A commenter points to this February Wall Street Journal piece by Karl Rove on straw men. I know. The very idea of that person criticizing anyone for slimy rhetorical devices is beyond ridiculous. But in the interest of fairness, let's discuss it anyway.
I should say first of all (I should repeat actually) that it's not much of an achievement to find "straw men" in anyone's "political advocacy" discourse. There is after all a rather significant difference between a pundit, writing in the calm, reflective light of reason, and a politician, advocating for this or that policy or action. While pundits represent ideological points of view, they do so on the assumption (I believe, at least) that the best arguments have compelled them. Politicians must be content, however, to achieve their policy objectives by moving people to action. This motivational discourse involves different rules. A politician, I think, of any variety, can be allowed to paint in broad strokes, especially when it comes to his opposition, without suffering the accusation of using a straw man.

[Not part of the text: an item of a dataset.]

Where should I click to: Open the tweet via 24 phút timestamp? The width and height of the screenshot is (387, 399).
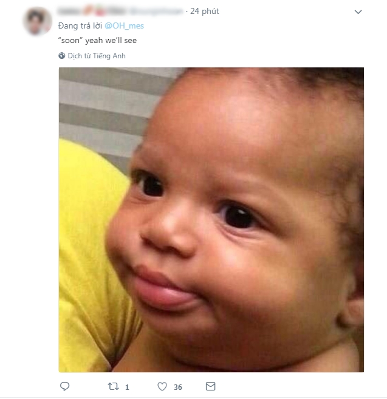coord(205,11)
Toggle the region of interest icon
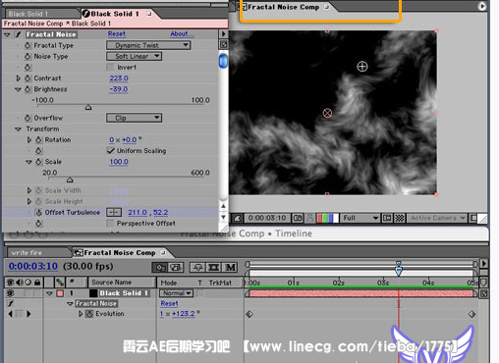Viewport: 499px width, 363px height. [387, 218]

This genre confusion, I think, is what drives Rove's inane piece. He confuses the broad strokes of a politician, in particular the use of "some," for straw man arguments. "Some" may signal a straw man, but it need not. Rove writes:
President Barack Obama reveres Abraham Lincoln. But among the glaring differences between the two men is that Lincoln offered careful, rigorous, sustained arguments to advance his aims and, when disagreeing with political opponents, rarely relied on the lazy rhetorical device of "straw men." Mr. Obama, on the other hand, routinely ascribes to others views they don't espouse and says opposition to his policies is grounded in views no one really advocates.
On Tuesday night, Mr. Obama told Congress and the nation, "I reject the view that . . . says government has no role in laying the foundation for our common prosperity." Who exactly has that view? Certainly not congressional Republicans, who believe that through reasonable tax cuts, fiscal restraint, and prudent monetary policies government contributes to prosperity.

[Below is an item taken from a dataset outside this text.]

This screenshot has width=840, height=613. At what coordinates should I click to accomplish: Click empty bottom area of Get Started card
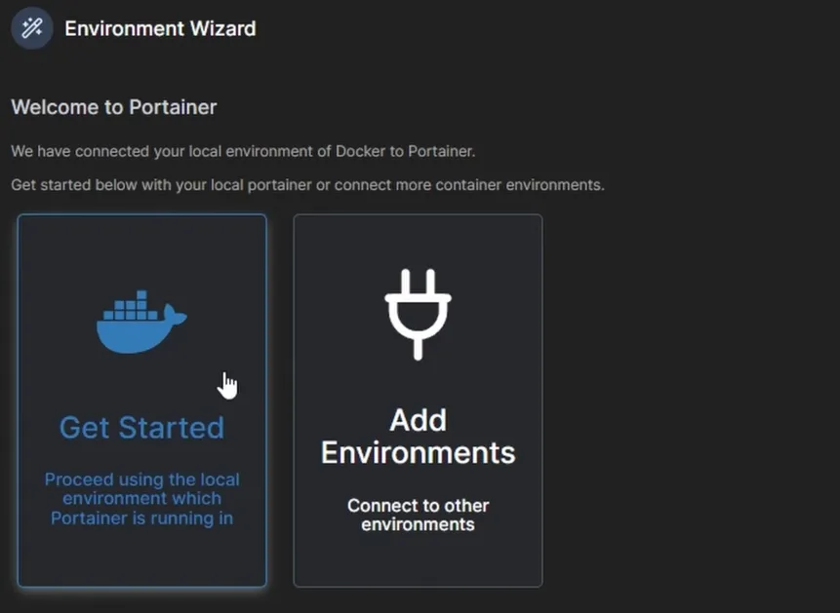pos(141,556)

Mr. Obama also said that America's economic difficulties resulted when "regulations were gutted for the sake of a quick profit at the expense of a healthy market." Who gutted which regulations?
Not naming one's rhetorical opponent in a political speech is not the same thing as a straw man. And besides, these and the rest of Rove's examples are not straw men, in that there are people, Republican people, who make arguments that the government never ever created one single job, and so forth (see chairman of the GOP, Michael Steele). Obama's not naming them does not entail he's making them up.
So, I would say, Obama (and Bush, etc.) deserve some leeway in the identification of their opponent, especially in the context of major political speeches. Does this free them from the responsibility of fairly characterizing their opponents? Obviously not. The boundaries of fair play are just somewhat broader.